When we load a package (using library() or require())
R adds this to the search path.
By default, R adds it in the second position.
We can control this via the pos
parameter.
Importantly, if we have two packages that both provide a variable named, say, foo. Then which one we will find depends on which package is first in the search path. This is one reason for explicitly specifying the variable you want by prefixing it with the package name, e.g.,
codetools::findGlobals
RCIndex::findGlobals
Code that just used findGlobals() could give an error if it finds the wrong one. Even worse, it may silently give the wrong results.
Recall how we find symbols such as +. As the search path gets longer, we have to seach more environments. This is a reason to keep the search path to what you actually need. You can refer to variables in packages withou having the package on the search path. You can use, e.g.,
codetools::findGlobals(plot)
Later we'll talk about code in packages and how R finds variables to which these functions refer. We typically try not to use the search path within packages to avoid the possibility of the user ordering the search path in a way we did not intend/anticipate. We need to be more robust than this and so we import packages and (some of) their variables.
Instead of using the attach function, use with(), within(), subset() or explicitly qualify the names of the elements in a data.frame/list with the variable name identifying the data.frame/list.
R has the function attach() and some people use this to insert a data frame into the search path.
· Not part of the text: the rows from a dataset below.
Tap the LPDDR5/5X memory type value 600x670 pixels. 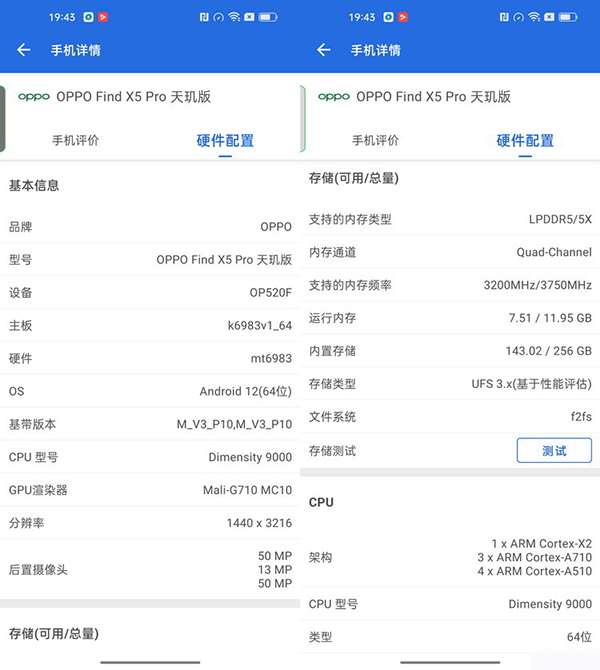point(560,219)
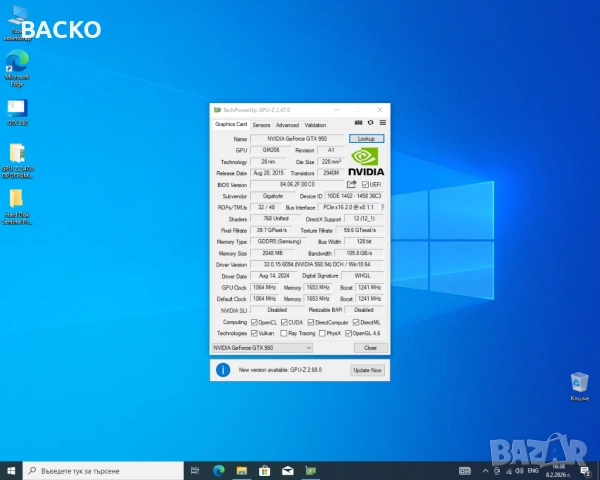The image size is (600, 480).
Task: Click the Update Now button
Action: tap(367, 370)
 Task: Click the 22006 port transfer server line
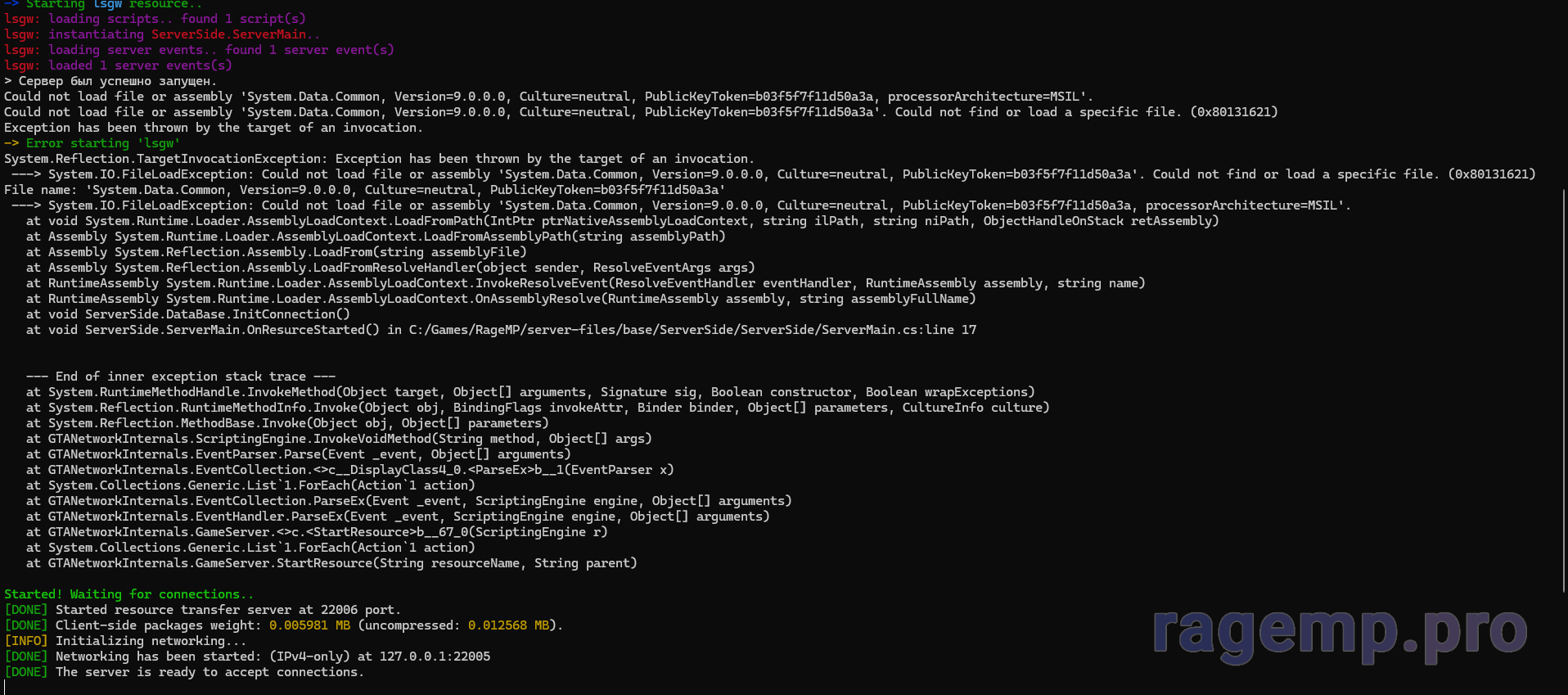[228, 610]
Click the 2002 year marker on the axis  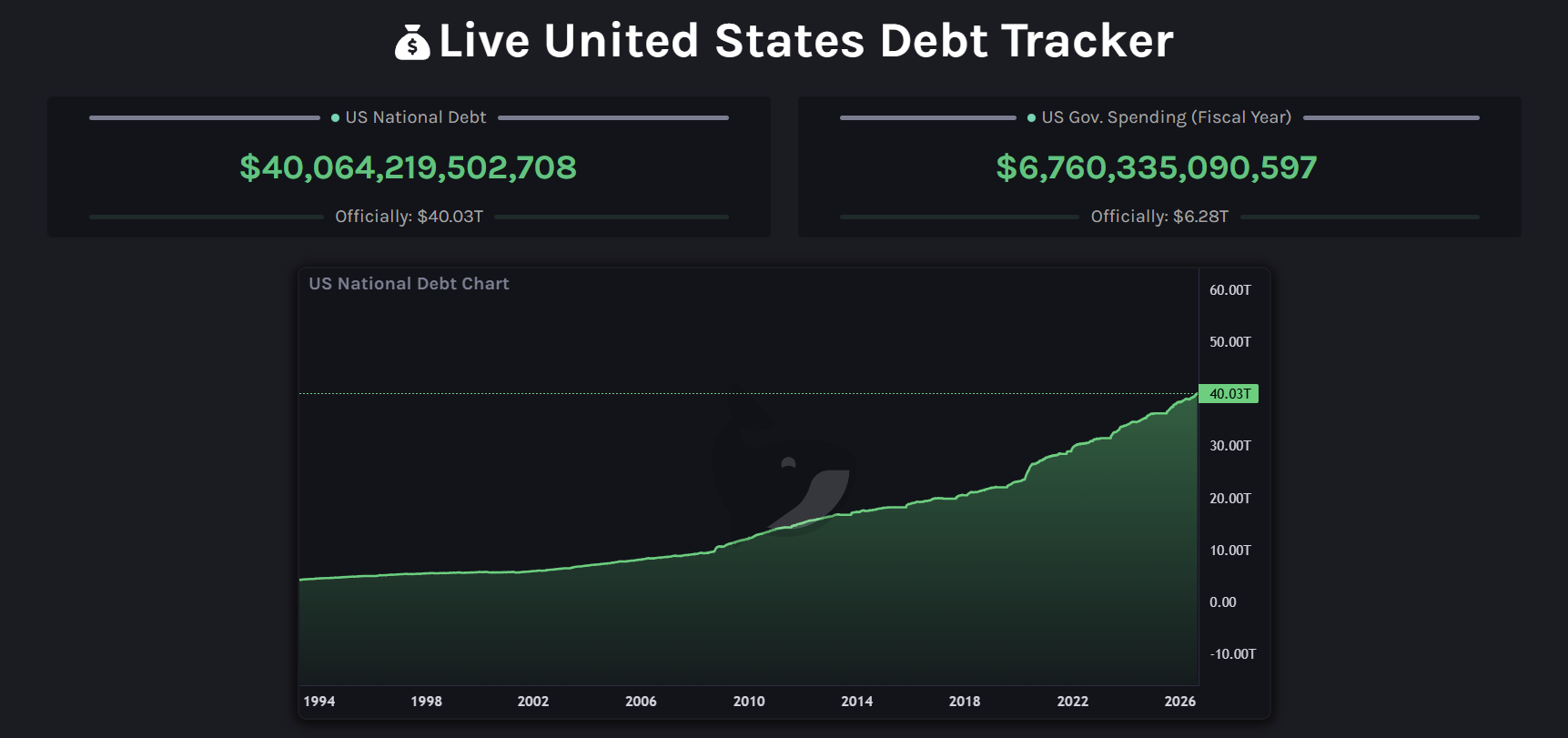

This ostensibly makes it "easier" to refer to the names of columns/elements, e.g.,
mtcars$mpg
attach(mtcars)
mpg
Let's see what happens
search()
[1] ".GlobalEnv" "package:stats" "package:graphics"
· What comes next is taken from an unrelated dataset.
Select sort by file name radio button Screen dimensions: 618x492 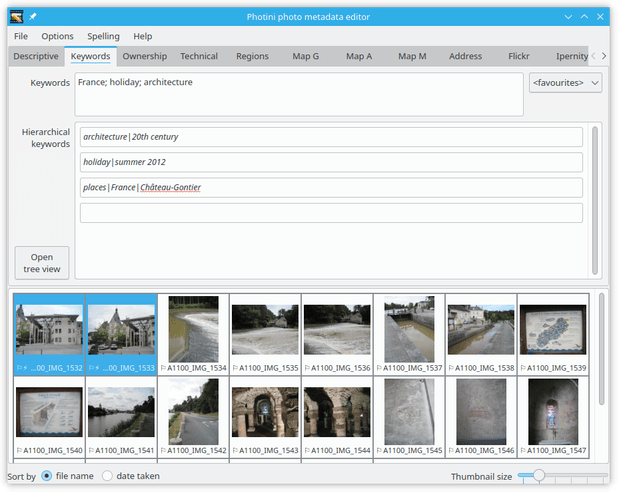click(47, 476)
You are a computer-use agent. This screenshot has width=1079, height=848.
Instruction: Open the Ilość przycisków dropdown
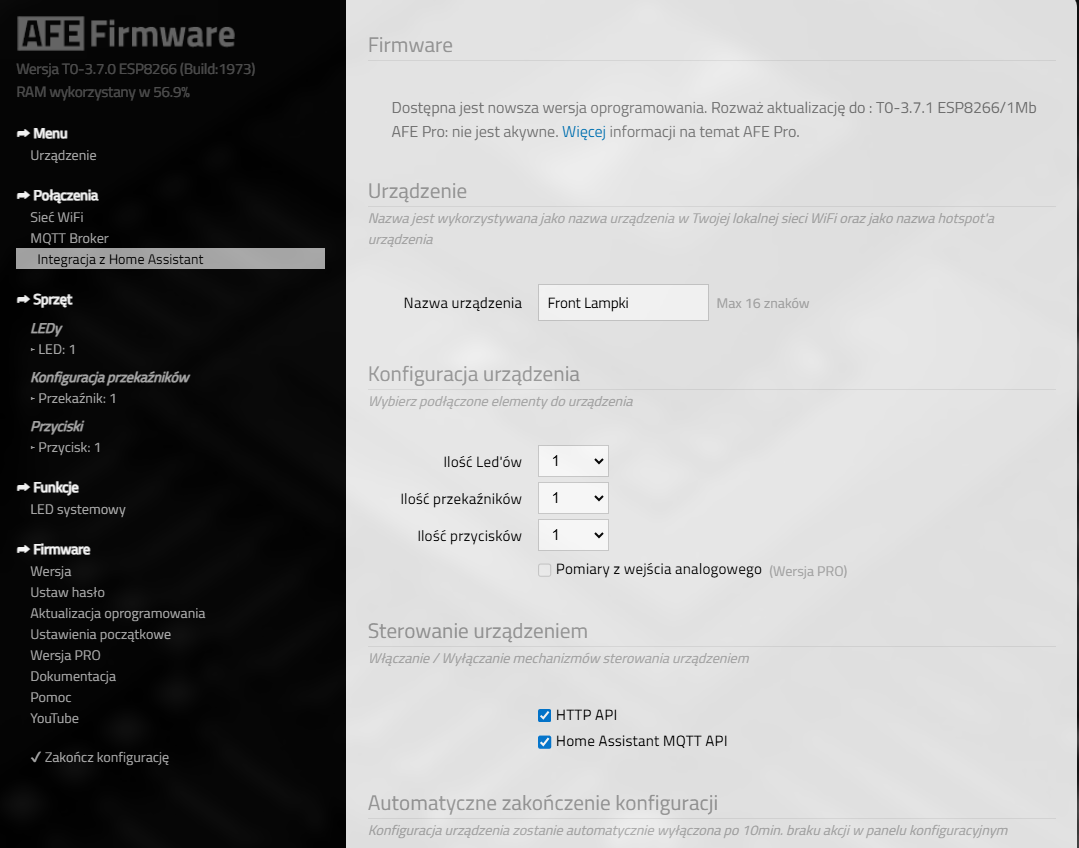pyautogui.click(x=573, y=535)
[4] "package:grDevices" "package:datasets" "package:utils"
[7] "package:methods" "Autoloads" "package:base"
Now we attach mtcars
attach(mtcars)
The data frame is now in the second position of search path
search()
[1] ".GlobalEnv" "mtcars" "package:stats"
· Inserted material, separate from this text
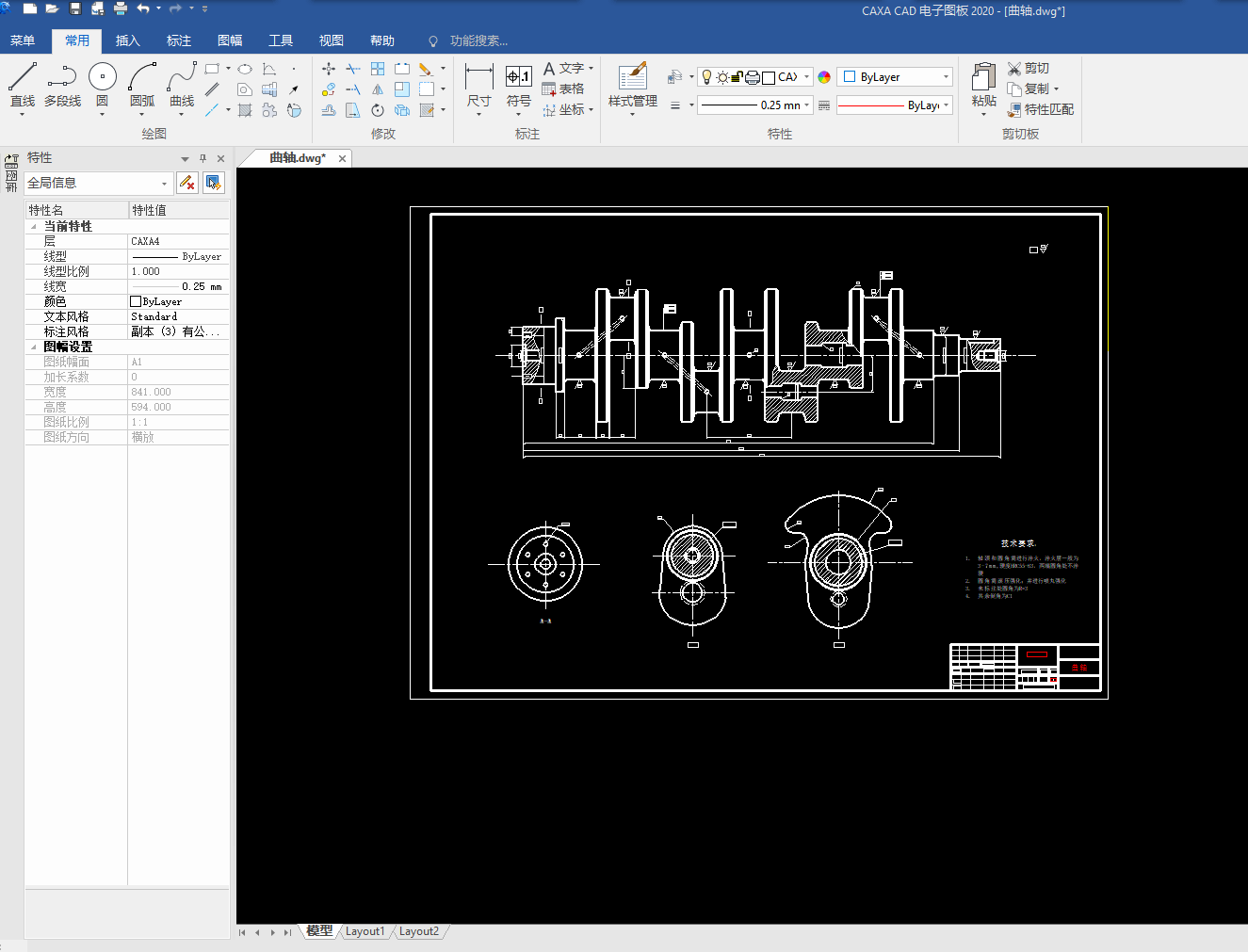1248x952 pixels.
Task: Click the 尺寸 dimension tool
Action: click(478, 77)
[4] "package:graphics" "package:grDevices" "package:datasets"
[7] "package:utils" "package:methods" "Autoloads"
[10] "package:base"
We can walk the search path by environnments, and we see that the parent of the global environment is a new enviroment for the mtcars data:
parent.env(globalenv())
<environment: 0x7ff242c97260>
attr(,"name")
[1] "mtcars"
We can see what variables/symbols it contains with ls()
ls(2) # or ls("mtcars")
[1] "am" "carb" "cyl" "disp" "drat" "gear" "hp" "mpg" "qsec"
[10] "vs" "wt"
And the command cyl
works just a pi
did.
R looks in each element of the search path until it finds the symbol cyl
and it does so in the second element.
mtcars
was originally a data.frame.
We now have an environment that contains the columns/elements of the data frame.
As with almost all computations in R, these variables in the environment on the search path
are copies of the original values in the data frame.
The elements in the environment in the search path are not aliases or linked to the data frame.
Importantly, if we modify a value in the data frame, it is not reflected in the
corresponding variable in search path.
mtcars$cyl[1] = 100
mtcars$cyl[1]
[1] 100
cyl[1]
[1] 6
Worse still. Let's modify cyl[1] to be 8.
cyl[1] = 8
Somewhat curiously, this created a new variable cyl in our global environment. It did not change the one in the second element of the search path. How do we know? We can get that with
get("cyl", 2)
[1] 6 6 4 6 8 6 8 4 4 6 6 8 8 8 8 8 8 4 4 4 4 8 8 8 8 4 4 4 8 6 8 4
and this shows the original value.
So now we have 3 variables named cyl
- two on the search path and one in the mtcars data.frame.
ls()
Let's get rid of the one in the global environment for now
rm(cyl)
If we had used a global assignment, i.e.,
cyl[1] <<- 8
that would have replaced the first element in the second element of the search path.
Check that no new variable named cyl has been created in the global environment.